:: What to work on ::
Instruction for the entries that follow: retype exactly the lines from the line with "Home (198, 47)" to the line with "Contact (303, 120)", both included, and omit all others.

Supplied data START

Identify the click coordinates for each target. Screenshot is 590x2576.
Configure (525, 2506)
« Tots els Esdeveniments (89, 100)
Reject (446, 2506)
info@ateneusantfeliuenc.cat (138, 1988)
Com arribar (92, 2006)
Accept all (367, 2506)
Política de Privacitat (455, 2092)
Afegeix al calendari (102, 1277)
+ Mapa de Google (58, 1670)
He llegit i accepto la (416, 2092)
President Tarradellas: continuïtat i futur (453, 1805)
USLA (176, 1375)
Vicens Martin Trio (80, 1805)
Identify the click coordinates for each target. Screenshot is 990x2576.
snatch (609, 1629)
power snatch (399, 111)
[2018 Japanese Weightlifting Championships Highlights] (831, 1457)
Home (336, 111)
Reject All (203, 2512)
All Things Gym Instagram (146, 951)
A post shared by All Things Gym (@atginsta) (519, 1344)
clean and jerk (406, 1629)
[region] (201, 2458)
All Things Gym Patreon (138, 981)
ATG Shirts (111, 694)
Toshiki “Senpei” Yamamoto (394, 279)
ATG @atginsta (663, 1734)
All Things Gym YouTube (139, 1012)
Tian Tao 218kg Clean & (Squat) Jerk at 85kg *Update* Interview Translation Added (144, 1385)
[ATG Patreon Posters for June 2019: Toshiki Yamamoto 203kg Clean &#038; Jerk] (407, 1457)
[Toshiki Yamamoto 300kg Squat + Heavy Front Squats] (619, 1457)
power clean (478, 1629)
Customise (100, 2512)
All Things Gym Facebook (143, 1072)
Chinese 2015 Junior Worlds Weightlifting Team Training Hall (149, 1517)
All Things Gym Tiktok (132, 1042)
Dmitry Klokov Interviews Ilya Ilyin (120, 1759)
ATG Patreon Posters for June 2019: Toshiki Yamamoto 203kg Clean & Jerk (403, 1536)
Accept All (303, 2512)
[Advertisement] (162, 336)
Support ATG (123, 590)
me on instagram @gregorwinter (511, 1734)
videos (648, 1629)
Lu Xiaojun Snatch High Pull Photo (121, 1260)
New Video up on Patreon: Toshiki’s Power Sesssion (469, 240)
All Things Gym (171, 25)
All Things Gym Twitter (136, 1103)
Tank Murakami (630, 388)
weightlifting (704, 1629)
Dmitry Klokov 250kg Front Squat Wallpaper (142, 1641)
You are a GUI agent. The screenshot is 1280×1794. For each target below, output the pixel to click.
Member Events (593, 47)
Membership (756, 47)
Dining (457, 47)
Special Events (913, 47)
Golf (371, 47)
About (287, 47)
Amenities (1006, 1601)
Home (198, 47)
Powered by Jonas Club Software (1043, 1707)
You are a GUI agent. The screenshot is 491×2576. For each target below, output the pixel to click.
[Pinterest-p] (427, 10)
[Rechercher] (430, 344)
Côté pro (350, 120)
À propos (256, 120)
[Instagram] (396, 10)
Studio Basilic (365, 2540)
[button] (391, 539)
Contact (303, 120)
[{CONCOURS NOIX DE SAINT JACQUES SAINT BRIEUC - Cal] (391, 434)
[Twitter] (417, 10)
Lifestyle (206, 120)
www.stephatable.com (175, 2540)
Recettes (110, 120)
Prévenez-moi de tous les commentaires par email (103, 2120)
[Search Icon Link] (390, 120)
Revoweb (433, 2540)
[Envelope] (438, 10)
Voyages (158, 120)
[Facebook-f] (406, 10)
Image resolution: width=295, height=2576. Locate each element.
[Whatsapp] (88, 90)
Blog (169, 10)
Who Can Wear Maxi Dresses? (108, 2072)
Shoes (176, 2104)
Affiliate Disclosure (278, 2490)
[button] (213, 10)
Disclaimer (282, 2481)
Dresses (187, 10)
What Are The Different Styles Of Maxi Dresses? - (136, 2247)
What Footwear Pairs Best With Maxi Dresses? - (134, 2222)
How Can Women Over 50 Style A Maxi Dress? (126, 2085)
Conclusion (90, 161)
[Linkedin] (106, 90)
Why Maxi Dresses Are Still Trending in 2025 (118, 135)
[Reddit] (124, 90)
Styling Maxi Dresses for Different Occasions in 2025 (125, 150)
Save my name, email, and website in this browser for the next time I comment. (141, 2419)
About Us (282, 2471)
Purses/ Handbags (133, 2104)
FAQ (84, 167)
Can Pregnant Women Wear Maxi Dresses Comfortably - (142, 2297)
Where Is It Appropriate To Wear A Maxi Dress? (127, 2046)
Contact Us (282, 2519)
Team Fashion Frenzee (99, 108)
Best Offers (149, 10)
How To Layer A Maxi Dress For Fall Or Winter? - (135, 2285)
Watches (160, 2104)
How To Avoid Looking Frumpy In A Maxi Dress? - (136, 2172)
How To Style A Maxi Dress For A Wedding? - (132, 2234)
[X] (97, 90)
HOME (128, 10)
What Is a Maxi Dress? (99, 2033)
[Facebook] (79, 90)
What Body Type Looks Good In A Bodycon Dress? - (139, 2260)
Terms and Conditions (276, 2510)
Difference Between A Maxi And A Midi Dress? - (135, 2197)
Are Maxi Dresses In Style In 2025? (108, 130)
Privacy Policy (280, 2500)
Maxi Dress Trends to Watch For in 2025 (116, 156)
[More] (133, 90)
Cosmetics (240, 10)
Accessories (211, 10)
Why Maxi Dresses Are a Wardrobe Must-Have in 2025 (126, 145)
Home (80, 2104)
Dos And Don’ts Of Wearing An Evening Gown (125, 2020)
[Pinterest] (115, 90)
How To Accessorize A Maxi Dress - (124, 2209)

Supplied data END

:: Output ::
Home (198, 47)
Powered by Jonas Club Software (1043, 1707)
You are a GUI agent. The screenshot is 491×2576. For each target below, output the pixel to click.
[Pinterest-p] (427, 10)
[Rechercher] (430, 344)
Côté pro (350, 120)
À propos (256, 120)
[Instagram] (396, 10)
Studio Basilic (365, 2540)
[button] (391, 539)
Contact (303, 120)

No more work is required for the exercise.